This was my first mixer — what was yours?

Where it all started for me

Part of my future endeavours is to pay homage to DJ gear history via the medium of printed words and pictures. And my particular journey started in 1983 with the Realistic 32-1100a mixer.

Not this particular unit you understand — this just arrived from eBay, primed for me to clean, measure, and turn into a technical illustration. But for a great many people, the Realistic mixer range was where it was at if you wanted to get started and didn’t have deep pockets.

Available from UK high street retailer Tandy (that’s Radio Shack to most), they were cheap and cheerful but delivered what most beginner DJs needed. If memory serves, no matter how obscure, there wasn’t a cable they didn’t stock. 5 pin to everything and back again.

For me, the Realistic 32-1100a was a temporary fixture. Matched with a pair of Technics SLBD22s, it allowed me to start learning how to mix. But obviously, it lacked an essential feature for a fledgeling scratch DJ — a crossfader.

Old man is old

This is where my memory starts to get hazy. I preface this by telling you I had a car accident in the early 90s with a head injury that robbed me of key memories. It seems that I cannot accurately recall which model of mixer I bought next.
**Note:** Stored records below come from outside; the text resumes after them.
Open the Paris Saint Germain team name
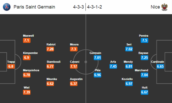The width and height of the screenshot is (172, 103). point(34,7)
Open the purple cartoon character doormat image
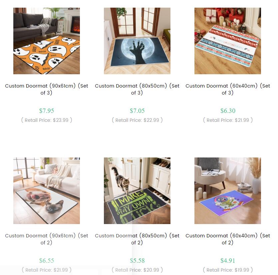278x275 pixels. point(228,191)
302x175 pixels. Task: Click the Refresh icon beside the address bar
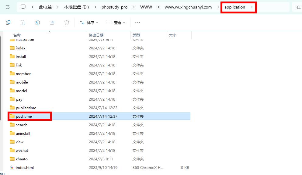(x=8, y=7)
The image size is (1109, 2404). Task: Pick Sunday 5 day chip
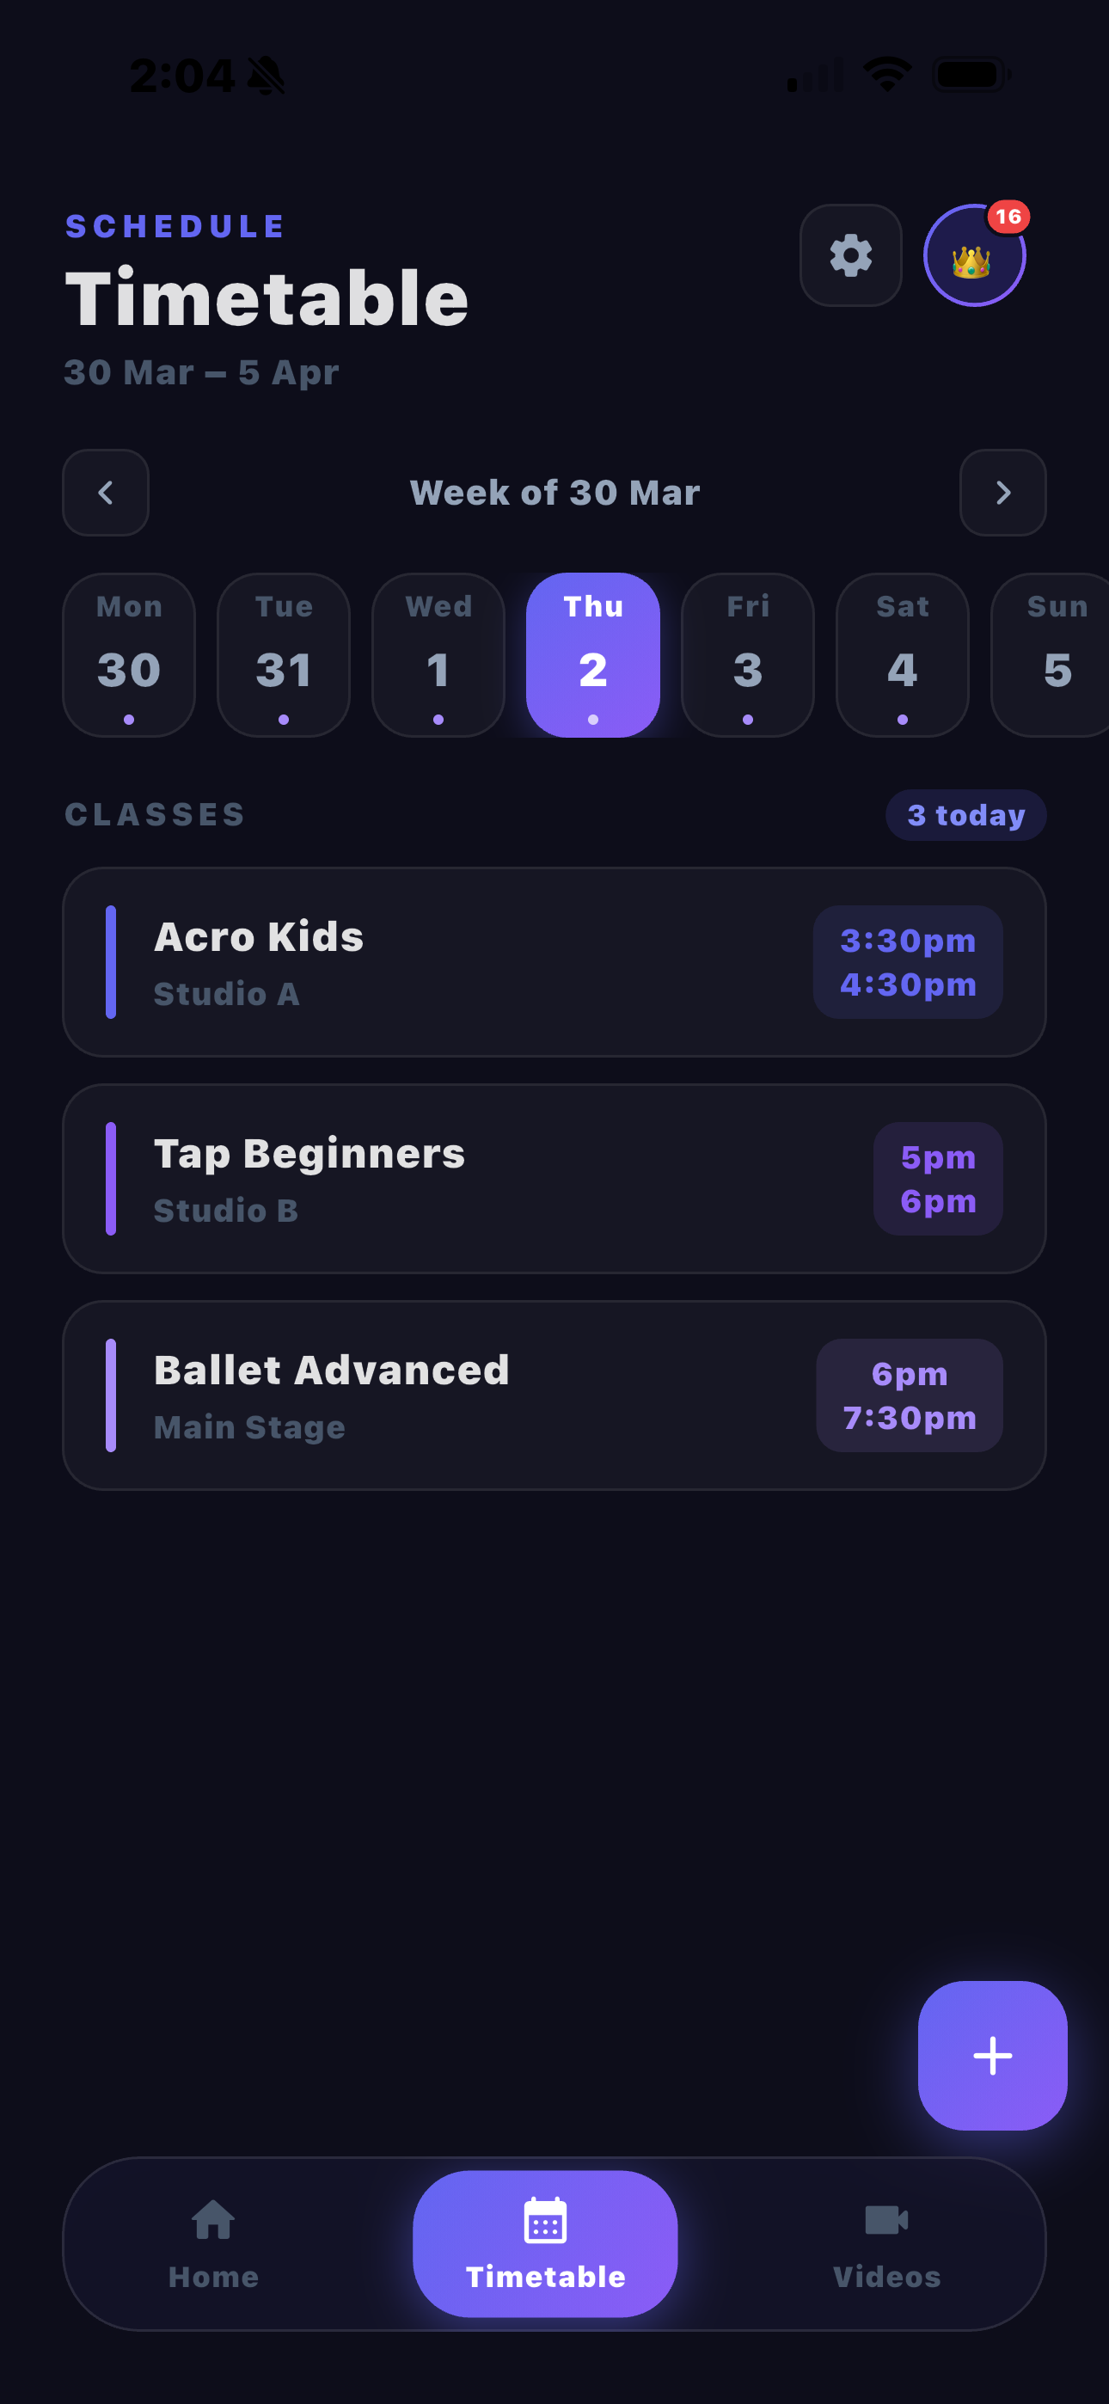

I remember real VU meters and definitely having horizontal toggle switches over the channels. I know this for a fact because I kept breaking them while trying to emulate Jazzy Jeff’s transformer techniques. I always joke about sending him an invoice for solder and switches.

As for the exact make and model… I believed it was a Realistic 32-1200, but they have sliders and not toggles. Pretty sure I had one at some point though. Everyone did.

I’m looking down at my hands, trying to skip back through my broken memory banks, and I’m getting nothing. Just a blank space. I can see everything around me — Roland TB303, Korg KPR77 drum machine, Fostex X15 four track, Atari ST… but the mixer is a blank. And that’s so annoying.


I’ll be picking up more old units, and will be looking to get some on loan too because it’s unlikely that a Bozak will appear on eBay for £50. But when I’m done, this Realistic mixer will look amazing as a limited run technical illustration on your wall.

The question is this

I might as well open this up to the floor. What was your first DJ gear? Do you remember? Do you still have it? Don’t be shy — we all started somewhere.

  1. This was my first mixer as well. I inherited it from my older brother who abandoned his DJ equipment and records for the fast life of the streets. The turntables that he had were belt drives and I kept breaking the belt so I begged my mom to buy me a pair of Gemini DJQ-1200 direct drive turntables. And that’s where the fun began.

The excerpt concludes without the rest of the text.